As presented in Figure 8, chondrocyte population grows as a function of time. A significant difference (p < 0.01) for cell proliferation was found comparing CS films and fibers. The reason could be that the cells on the cast films reached confluency before and started detaching, whereas those on the electrospun fibers kept on growing as the available surface was larger [82]. To conclude, application of chitosan nanofibers in tissue engineering allows us to obtain a larger number of adhered cells, a larger fraction of living cells, and a larger degree of proliferation compared with homogeneous films. Additionally, this support is highly porous, with good mechanical properties even in aqueous medium with good biocompatibility.

4. Conclusions

This paper describes the main experimental results obtained from electrospinning of chitosan and chitosan/hyaluronan complex to produce nanofiber mats. This process needs the presence of PEO blended with the polysaccharides to allow good spinnability. Polymer concentrations and solvent nature were optimized to get nanofibers free of beads using nontoxic solvent able to be evaporated easily after electrospinning. Acetic acid (0.5 M AC) for pure chitosan and formic acid/water (W/AF 50/50) for chitosan/hyaluronan polyelectrolyte complex were selected. Fibers with diameters in the range 100 to 250 nm free of PEO and solvent traces were stable in biological medium (phosphate buffer pH = 7.4). For the first time, stable pure chitosan and CS/HA complex nanofibers were produced with good stability in PBS buffer. For that purpose, chitosan fibers were neutralized in alkaline non-solvent and CS/HA fibers were thermically treated (120 °C, 4 h) to favor H-bond network formation. Such complex nanofibers were produced for the first time, allowing us to take advantage of the two biologically active polymers for medical applications.

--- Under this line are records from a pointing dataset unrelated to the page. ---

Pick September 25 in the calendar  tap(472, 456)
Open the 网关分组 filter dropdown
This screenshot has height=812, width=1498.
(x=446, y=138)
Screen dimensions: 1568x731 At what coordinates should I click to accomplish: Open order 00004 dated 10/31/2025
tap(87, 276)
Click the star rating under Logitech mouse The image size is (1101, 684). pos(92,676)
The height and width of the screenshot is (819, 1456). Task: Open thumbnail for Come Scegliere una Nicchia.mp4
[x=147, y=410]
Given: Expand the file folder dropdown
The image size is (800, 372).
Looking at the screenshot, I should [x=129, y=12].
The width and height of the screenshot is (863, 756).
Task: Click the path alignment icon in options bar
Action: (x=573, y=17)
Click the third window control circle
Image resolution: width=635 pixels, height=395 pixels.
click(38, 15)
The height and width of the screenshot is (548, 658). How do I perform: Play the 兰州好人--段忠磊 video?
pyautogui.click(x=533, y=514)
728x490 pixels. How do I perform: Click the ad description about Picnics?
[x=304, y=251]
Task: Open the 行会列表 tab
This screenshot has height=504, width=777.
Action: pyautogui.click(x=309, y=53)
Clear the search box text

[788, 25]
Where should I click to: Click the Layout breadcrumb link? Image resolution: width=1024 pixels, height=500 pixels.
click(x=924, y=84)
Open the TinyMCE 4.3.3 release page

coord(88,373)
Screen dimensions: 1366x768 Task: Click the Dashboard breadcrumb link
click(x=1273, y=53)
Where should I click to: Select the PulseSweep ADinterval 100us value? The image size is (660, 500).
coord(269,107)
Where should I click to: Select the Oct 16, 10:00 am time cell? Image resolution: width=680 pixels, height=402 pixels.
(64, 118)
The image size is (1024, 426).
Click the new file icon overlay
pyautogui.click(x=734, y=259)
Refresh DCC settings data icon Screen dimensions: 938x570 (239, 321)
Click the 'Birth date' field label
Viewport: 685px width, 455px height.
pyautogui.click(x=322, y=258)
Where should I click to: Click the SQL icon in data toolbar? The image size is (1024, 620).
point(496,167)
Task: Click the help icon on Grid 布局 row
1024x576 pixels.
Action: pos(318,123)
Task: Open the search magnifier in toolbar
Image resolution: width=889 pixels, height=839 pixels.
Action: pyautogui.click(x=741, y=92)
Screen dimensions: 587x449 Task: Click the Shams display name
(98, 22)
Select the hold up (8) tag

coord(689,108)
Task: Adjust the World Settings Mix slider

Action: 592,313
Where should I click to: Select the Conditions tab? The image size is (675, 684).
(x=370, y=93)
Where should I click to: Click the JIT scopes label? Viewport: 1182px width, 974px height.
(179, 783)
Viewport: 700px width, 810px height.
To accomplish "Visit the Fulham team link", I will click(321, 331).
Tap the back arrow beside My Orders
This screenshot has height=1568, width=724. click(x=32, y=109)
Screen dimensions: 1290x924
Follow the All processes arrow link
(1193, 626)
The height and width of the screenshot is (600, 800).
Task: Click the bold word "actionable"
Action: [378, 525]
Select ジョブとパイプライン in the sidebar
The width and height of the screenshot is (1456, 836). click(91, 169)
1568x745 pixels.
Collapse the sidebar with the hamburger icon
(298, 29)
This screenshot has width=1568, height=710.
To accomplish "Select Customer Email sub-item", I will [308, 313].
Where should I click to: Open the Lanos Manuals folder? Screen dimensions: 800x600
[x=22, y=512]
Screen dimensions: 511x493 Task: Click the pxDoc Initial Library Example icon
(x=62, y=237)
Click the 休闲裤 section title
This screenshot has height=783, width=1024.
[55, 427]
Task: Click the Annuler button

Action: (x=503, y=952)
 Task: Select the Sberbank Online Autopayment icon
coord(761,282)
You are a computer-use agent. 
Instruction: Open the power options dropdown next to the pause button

Considering possible applications in cartilage repair, chondrocyte cells were selected to test chitosan/cells interactions and development. With this aim, by the SCFS method, a single chondrocyte was tested in interactions with chitosan. Adhesion force shows the advantage of chitosan compared to a BSA-coated surface, probably related to specific cell/CS interactions. This force is slightly higher for chitosan film compared to fiber mat due to the flat contact with the available surface in a short contact time. The same materials were selected to study the adhesion and proliferation of chondrocytes for 21 days. In relation with the available surface, experiments indicated higher cell viability and proliferation on nanofiber mats. These results on cell development demonstrate that chitosan nanofiber porous mat is a potential material for cartilage repair applications. This work will be further developed to analyze the influence of HA introduced in the complex fibers for chondrocyte development and cell phenotype preservation.